# [Exercise objective]
Below are the records; copy each line in them that holds the word "agent".

--- Data for review ---

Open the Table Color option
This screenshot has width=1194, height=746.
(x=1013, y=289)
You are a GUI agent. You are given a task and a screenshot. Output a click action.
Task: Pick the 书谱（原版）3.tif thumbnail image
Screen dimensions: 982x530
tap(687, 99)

---
--- Data for review ---

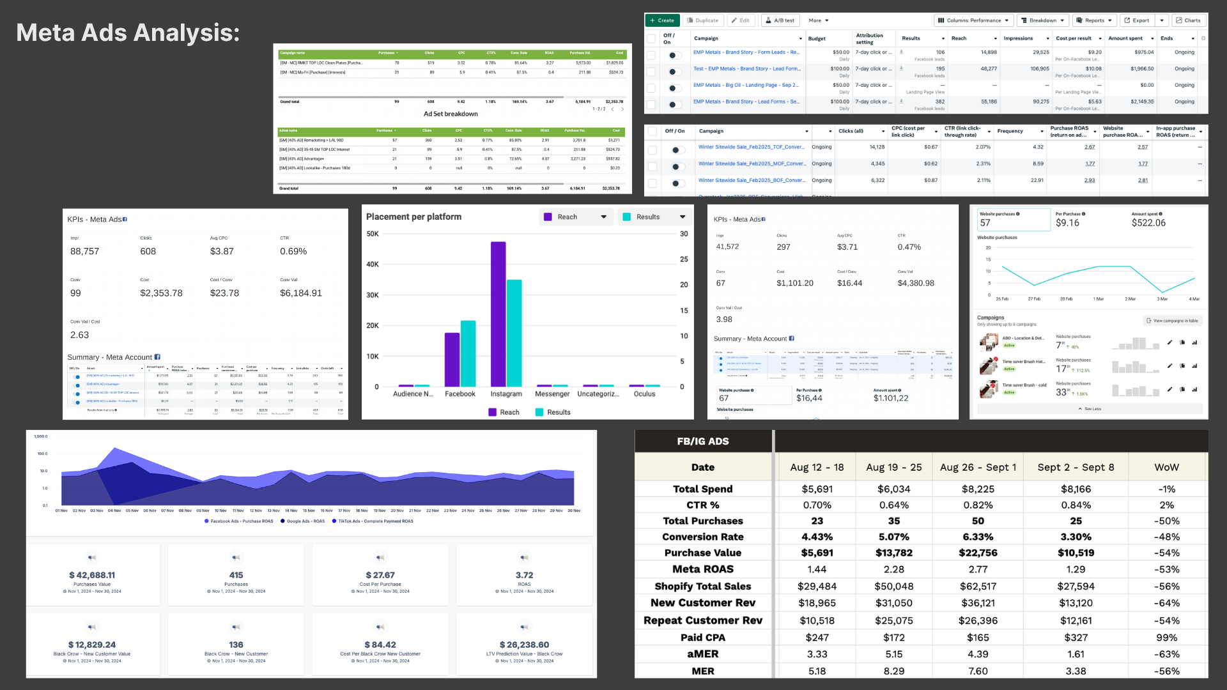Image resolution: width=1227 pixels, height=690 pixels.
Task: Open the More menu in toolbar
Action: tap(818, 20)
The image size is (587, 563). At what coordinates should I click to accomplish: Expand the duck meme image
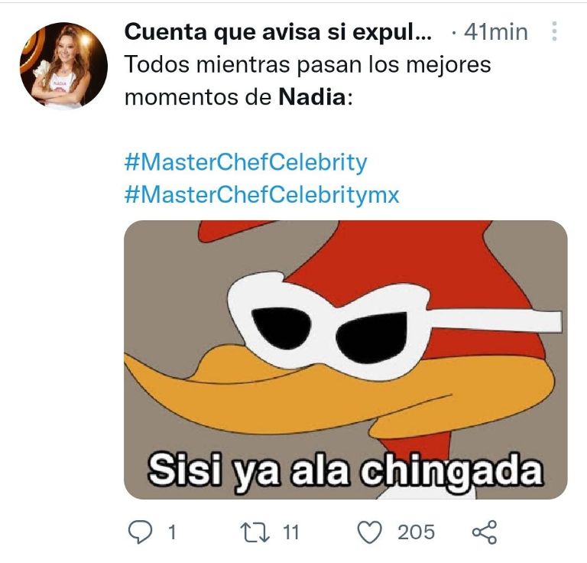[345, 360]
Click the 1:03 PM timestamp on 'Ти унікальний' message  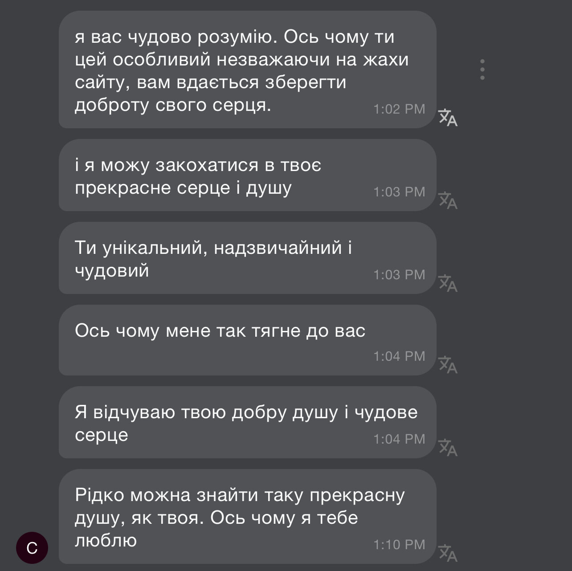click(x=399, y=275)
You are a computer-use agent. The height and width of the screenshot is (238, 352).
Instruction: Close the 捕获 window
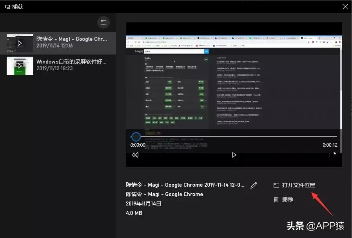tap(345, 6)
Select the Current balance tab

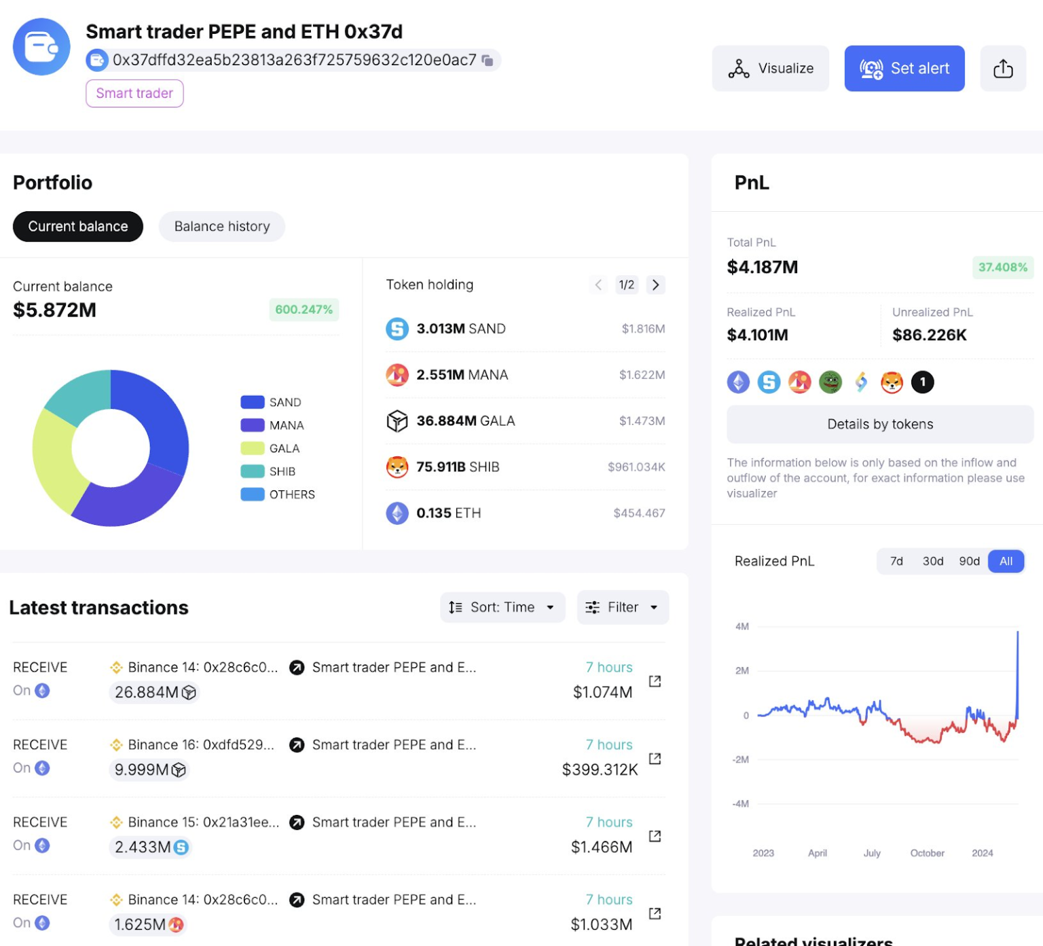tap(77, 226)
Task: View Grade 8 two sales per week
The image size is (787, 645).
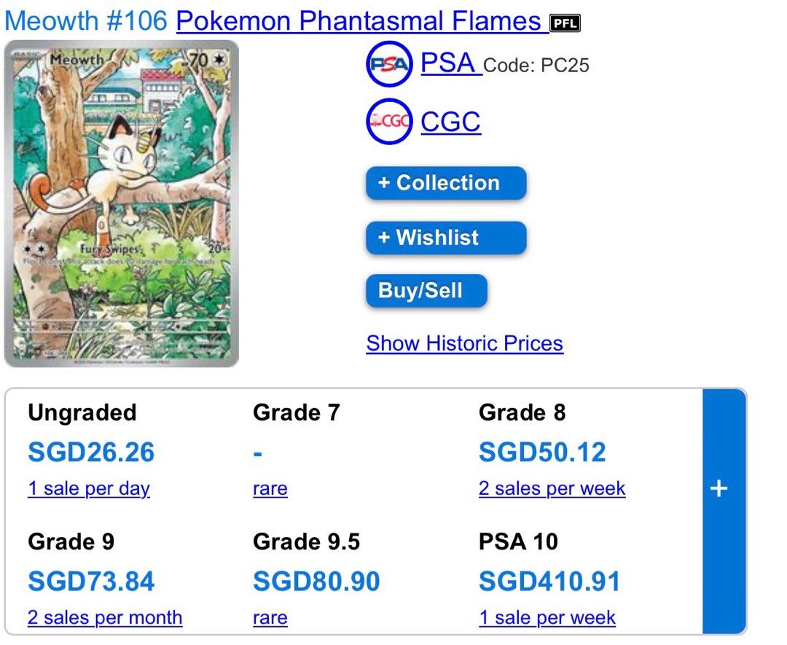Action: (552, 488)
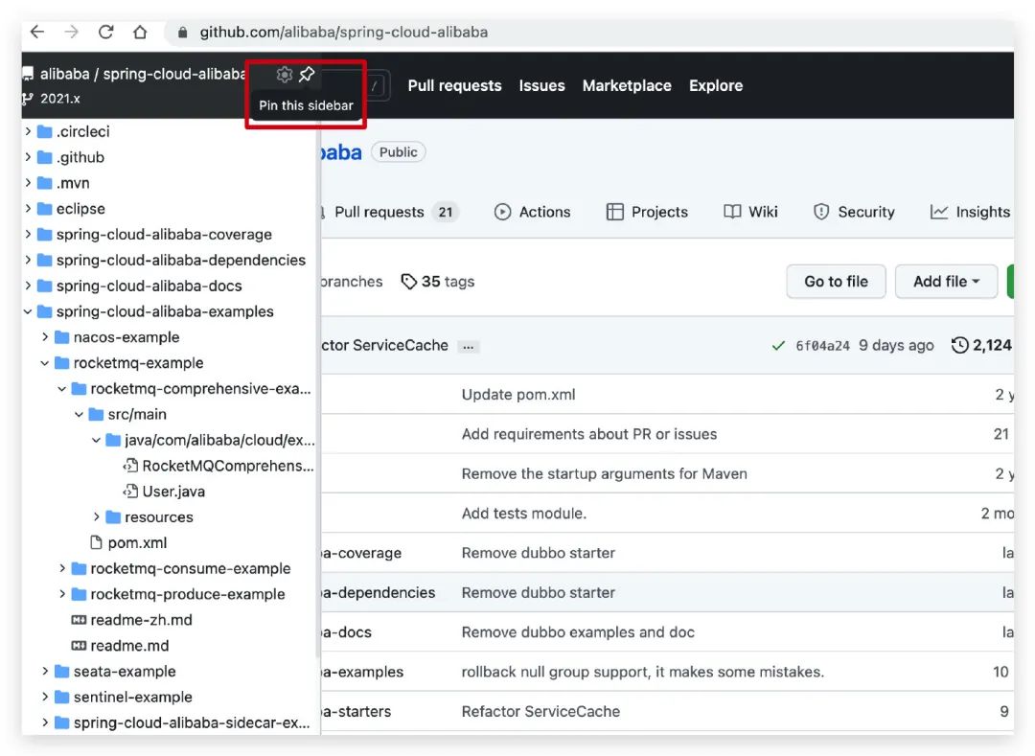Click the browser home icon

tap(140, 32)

---

# [Solution to this task]
You are a GUI agent. You are given a task and a screenshot. Output a click action.
You are a computer-use agent. The height and width of the screenshot is (238, 352).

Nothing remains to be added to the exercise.